No me gusta el fútbol. Pero le guardo un gran respeto desde que mi hermano se sentaba en aquellos últimos días de mi padre, agonizante por el dolor y desorientado por la morfina, y le ponía al día de los últimos fichajes y la clasificación de esa liga que él ya no podía ver, ni jamás vería. Ojalá nunca en mi vida vuelva a ser testigo de una escena tan bestialmente conmovedora. Durante esos minutos, mi padre volvía a centrar su mirada y por un momento volvía a ser él y dejaba de ser la persona moribunda. Desde entonces, siento un gran respeto por el fútbol aunque siga sin gustarme.

Durante estos últimos días, el fútbol ha vuelto a salirse de lo deportivo. Y me ha vuelto a conmover la imagen de estos dos chavalitos. Dos niños todavía, en un mundo de buitres. Se les ha utilizado como contrapeso ante todo el patrioterismo que siempre suscitan los triunfos de la selección española. Un triunfo que hubiera sido imposible, dicen, sin estos dos chicos negros e hijos de migrantes. De esos migrantes que cruzan el Sáhara descalzos y saltan la valla de Melilla.

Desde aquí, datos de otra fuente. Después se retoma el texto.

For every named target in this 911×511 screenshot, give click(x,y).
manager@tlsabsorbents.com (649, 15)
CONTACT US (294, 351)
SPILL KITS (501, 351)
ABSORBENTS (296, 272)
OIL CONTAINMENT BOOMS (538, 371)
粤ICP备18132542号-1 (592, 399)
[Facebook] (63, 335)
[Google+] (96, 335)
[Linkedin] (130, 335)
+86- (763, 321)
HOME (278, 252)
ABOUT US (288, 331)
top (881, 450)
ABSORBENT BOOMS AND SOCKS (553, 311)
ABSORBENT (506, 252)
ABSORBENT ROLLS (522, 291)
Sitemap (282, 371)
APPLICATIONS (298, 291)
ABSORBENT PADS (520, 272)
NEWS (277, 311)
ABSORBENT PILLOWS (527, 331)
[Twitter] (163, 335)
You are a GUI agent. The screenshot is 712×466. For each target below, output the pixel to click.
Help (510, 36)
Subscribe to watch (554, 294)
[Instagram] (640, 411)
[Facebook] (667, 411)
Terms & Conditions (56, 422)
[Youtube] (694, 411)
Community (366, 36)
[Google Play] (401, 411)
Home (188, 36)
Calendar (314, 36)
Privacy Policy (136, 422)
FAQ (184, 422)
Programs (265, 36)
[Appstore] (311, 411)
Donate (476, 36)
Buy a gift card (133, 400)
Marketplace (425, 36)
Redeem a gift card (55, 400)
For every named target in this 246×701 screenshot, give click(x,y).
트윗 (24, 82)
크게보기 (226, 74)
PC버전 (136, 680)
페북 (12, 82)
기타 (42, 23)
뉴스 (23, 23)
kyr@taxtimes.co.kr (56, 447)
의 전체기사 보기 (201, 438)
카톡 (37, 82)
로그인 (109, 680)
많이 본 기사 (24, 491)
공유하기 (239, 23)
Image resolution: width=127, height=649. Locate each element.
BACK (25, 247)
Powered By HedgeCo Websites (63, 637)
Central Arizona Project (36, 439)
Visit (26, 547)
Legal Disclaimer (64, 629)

Y me recordó a aquel día, cuando mi hijo era un bebé de seis meses, y dos especialistas no se ponían de acuerdo en si necesitaba la máquina de oxígeno o no. Estábamos en la consulta del que sí era partidario de hacerlo y empezó a darnos explicaciones extrañas que nada tenían que ver con lo médico y que me desconcertaron. En un momento dado, pronunció el nombre de Stephen Hawking y ahí ya sí entendí qué trataba de decirnos y qué marcaba la diferencia de criterio entre él y su compañera.
Hoy, casi veinte años después, miro a estos dos chicos y pienso que qué mierda de sociedad, que hasta los más progres hacen una lectura tan peligrosa de sus triunfos. Esa que nos empuja a creer que, para que les hagamos un sitio entre nosotros, deben realizar algo extraordinario. Lo mismo que mi hijo, cuyo derecho a la vida se mide en proezas científicas o artísticas que el 99,9% de los llamados normales jamás haremos.